Subsequent expenditures relating to property, plant and equipment are capitalized only when it is probable that future economic benefits associated with them will flow to the Company and the cost of the expenditure can be measured reliably. Repairs and Maintenance costs are recognised in the Statement of Profit and Loss when they are incurred.
When assets are disposed or retired, their cost is removed from the financial statements. The gain or loss arising on the disposal or retirement of an asset is determined as the difference between sales proceeds and the carrying amount of the asset and is recognized in Statement of Profit and Loss for the relevant financial year
Intangible Assets
Intangible assets purchased are initially measured at cost. The cost of an intangible asset comprises its purchase price including any costs directly attributable to making the asset ready for their intended use.

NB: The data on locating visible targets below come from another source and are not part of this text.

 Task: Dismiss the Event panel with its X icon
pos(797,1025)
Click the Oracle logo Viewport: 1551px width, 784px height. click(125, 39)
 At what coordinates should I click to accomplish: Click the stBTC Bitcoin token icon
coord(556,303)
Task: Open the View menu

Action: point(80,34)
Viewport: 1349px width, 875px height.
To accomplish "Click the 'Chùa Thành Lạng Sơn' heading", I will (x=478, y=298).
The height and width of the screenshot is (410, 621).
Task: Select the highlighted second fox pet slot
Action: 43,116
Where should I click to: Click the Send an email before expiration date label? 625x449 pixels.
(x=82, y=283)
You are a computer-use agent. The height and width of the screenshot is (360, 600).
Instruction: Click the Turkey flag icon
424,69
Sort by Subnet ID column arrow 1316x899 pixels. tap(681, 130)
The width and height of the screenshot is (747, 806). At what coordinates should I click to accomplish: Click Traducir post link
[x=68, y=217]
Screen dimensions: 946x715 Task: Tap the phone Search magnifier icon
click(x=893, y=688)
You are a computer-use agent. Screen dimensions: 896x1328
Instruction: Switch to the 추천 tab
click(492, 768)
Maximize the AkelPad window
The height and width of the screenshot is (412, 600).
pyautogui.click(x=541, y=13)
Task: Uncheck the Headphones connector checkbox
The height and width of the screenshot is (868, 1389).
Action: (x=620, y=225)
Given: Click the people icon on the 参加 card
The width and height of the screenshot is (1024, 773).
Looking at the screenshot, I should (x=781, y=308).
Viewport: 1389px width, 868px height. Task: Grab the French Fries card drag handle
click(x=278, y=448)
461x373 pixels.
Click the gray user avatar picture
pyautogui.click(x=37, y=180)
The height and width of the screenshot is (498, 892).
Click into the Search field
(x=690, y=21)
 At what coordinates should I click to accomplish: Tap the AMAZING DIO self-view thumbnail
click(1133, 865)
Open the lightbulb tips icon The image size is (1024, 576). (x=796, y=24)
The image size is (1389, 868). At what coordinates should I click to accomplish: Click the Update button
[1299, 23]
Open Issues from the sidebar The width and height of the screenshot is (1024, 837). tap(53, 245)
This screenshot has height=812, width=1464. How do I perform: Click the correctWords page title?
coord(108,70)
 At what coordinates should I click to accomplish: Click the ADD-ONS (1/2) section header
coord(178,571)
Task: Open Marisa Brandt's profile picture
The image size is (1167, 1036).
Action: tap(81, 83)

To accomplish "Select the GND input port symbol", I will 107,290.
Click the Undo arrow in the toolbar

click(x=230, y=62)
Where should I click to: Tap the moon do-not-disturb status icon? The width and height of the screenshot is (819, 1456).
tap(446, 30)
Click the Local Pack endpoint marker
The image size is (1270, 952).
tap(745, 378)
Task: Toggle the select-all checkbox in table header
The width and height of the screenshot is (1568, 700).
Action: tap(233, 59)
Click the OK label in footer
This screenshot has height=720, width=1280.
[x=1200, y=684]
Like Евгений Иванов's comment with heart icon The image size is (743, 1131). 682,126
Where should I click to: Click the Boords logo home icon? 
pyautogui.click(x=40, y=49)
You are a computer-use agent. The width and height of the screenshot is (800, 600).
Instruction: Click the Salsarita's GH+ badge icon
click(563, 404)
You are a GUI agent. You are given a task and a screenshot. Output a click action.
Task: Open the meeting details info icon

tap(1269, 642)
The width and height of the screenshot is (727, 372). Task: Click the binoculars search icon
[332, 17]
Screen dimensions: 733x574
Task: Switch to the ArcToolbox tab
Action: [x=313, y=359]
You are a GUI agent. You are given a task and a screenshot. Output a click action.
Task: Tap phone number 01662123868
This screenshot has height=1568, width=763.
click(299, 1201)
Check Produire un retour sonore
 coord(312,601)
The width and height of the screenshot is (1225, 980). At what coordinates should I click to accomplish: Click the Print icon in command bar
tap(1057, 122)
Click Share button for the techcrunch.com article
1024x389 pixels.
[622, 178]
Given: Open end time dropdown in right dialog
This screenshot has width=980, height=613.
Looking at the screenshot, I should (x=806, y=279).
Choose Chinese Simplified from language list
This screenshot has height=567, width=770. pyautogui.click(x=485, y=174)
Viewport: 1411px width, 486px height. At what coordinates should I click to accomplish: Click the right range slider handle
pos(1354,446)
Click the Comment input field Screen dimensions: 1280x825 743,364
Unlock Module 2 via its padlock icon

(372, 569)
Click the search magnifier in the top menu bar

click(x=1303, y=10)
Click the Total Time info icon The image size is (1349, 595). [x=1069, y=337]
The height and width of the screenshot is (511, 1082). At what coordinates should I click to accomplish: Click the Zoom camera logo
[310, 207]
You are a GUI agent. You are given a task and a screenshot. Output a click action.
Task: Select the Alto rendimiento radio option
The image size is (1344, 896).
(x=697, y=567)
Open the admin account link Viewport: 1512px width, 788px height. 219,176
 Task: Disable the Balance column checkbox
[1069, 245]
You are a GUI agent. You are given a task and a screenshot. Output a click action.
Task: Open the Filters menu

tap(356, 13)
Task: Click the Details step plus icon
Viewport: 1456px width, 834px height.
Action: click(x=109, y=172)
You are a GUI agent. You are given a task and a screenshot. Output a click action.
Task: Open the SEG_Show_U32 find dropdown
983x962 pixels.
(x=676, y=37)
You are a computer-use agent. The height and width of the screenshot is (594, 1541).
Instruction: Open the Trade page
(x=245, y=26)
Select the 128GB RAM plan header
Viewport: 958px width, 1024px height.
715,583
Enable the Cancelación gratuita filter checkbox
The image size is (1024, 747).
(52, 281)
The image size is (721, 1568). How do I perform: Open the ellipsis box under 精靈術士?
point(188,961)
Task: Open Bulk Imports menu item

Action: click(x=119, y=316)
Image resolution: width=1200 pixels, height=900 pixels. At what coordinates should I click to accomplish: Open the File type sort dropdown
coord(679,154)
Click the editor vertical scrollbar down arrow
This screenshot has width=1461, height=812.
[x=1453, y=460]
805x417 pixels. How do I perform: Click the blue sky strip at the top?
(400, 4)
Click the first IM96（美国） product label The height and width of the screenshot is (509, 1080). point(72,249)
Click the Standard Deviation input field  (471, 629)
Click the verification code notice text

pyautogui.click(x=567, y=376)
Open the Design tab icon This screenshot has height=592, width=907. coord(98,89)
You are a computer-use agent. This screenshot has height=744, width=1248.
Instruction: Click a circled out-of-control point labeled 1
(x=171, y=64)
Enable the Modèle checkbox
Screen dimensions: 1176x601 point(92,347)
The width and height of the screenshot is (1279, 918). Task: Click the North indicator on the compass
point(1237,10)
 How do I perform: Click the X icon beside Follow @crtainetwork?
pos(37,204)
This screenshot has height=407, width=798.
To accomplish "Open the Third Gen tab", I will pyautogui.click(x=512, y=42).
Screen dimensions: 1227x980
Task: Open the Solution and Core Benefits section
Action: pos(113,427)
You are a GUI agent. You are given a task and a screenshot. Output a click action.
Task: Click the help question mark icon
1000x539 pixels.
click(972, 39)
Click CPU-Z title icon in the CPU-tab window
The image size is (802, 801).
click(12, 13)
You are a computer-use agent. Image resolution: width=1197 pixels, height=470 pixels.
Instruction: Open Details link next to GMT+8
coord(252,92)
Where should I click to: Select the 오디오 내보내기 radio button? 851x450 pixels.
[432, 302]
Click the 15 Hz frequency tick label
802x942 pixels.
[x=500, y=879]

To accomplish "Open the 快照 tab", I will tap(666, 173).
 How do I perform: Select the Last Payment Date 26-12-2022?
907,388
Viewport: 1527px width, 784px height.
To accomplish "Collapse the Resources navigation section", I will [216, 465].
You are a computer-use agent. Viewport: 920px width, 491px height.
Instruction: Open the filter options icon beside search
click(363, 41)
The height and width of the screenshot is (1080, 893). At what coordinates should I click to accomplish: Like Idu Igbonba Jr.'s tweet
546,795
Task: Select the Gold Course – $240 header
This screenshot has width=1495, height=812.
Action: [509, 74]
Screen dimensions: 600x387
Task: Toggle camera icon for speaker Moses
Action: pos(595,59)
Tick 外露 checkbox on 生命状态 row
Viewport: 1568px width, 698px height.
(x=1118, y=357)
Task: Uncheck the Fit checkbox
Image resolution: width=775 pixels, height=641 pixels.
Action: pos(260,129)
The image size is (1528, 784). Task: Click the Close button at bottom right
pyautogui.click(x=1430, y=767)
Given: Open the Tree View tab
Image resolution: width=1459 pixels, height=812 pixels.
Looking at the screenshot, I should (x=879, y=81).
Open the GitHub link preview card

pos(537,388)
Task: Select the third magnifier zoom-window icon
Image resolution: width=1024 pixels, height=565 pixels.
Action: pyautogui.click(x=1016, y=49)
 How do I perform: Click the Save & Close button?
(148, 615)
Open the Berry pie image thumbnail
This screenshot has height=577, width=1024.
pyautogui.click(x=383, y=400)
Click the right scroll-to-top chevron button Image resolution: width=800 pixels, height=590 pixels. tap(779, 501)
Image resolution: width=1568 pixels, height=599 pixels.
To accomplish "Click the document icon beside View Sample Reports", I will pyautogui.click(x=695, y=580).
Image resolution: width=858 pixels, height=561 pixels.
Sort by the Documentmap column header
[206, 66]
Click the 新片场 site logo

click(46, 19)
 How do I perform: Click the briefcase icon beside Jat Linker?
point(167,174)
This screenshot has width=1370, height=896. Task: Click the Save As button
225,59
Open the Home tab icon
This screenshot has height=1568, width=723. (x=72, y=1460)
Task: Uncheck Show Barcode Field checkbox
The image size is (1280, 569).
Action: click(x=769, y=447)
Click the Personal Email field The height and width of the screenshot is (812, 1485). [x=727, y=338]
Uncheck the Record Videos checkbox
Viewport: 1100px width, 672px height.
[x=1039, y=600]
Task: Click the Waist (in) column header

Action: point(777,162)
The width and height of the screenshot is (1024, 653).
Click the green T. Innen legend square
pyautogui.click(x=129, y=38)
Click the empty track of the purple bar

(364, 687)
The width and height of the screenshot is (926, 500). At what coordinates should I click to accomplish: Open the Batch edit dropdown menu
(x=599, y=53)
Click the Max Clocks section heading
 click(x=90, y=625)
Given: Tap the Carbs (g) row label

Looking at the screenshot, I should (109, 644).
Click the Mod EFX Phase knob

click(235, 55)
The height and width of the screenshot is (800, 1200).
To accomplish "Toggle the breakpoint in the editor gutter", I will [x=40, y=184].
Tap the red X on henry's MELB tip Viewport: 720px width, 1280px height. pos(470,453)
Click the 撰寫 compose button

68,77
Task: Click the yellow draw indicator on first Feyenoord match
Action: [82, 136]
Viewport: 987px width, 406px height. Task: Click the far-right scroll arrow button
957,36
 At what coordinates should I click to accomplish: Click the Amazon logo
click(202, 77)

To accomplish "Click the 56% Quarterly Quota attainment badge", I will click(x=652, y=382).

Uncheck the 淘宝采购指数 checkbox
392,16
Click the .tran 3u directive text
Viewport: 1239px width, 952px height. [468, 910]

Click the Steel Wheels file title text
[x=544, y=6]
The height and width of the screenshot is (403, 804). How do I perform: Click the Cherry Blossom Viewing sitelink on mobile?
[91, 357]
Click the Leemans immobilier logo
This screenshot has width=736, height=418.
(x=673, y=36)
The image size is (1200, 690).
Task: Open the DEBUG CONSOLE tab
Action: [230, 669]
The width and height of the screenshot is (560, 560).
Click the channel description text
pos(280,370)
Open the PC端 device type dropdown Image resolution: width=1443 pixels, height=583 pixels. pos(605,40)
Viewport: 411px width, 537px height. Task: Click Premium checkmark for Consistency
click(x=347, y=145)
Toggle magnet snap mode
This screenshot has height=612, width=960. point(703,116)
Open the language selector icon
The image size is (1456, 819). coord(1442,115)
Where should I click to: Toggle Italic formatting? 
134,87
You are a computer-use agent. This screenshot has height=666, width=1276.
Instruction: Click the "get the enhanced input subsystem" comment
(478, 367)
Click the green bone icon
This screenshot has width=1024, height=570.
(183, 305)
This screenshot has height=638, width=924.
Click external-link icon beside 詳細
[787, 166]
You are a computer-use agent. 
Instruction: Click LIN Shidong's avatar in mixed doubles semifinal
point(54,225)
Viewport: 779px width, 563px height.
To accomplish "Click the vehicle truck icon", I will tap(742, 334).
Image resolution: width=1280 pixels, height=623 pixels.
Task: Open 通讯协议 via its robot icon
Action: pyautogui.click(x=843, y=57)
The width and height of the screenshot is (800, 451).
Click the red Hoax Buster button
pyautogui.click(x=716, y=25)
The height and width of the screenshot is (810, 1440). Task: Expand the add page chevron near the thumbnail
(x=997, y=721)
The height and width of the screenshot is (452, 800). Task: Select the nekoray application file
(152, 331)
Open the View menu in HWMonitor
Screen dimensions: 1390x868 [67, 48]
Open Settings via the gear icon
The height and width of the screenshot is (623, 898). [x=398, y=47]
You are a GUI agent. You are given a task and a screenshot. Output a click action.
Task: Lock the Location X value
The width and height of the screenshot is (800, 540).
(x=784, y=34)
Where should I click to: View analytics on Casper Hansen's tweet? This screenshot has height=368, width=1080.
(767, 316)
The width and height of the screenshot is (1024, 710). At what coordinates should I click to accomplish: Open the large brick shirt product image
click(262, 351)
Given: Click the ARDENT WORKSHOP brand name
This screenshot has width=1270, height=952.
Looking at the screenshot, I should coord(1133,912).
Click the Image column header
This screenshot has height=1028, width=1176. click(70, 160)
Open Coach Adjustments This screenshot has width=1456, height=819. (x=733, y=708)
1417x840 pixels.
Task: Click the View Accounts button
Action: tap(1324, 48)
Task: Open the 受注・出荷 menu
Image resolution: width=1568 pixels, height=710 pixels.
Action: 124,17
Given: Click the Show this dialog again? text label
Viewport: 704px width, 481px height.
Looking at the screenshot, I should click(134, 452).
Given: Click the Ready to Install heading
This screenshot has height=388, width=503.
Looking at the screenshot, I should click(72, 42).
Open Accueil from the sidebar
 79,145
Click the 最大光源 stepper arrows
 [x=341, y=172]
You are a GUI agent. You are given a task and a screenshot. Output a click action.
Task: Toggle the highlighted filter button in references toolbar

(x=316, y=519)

v. Foreign currency Transactions
a) Initial Recognition: Foreign currency transaction, are recorded in the reporting Currency, by applying the exchange rate between the reporting currency and the foreign currency at the date of the transaction.
b) Conversion: Foreign currency monetary items are reported using the closing rate
c) Exchange Difference: Exchange differences arising on the settlement of monetary items at rates different from those at which they are initially recorded during the year or reported in previous financial statement are recognized as income or as expenses at the end of year by applying closing rate
vi. Government Grant
The Company has not received any type of Government grant. Hence this is not applicable.
vii. Borrowing Cost
Borrowing costs that are directly attributable to the acquisition or construction of qualifying assets are capitalized as part of the cost of such assets till such time the asset is ready for its intended use. A qualifying asset is one that necessarily takes substantial period of time to get ready for intended use. Costs incurred in raising funds are amortized equally over the period for which the funds are acquired. All other borrowing costs are charged to profit and loss account.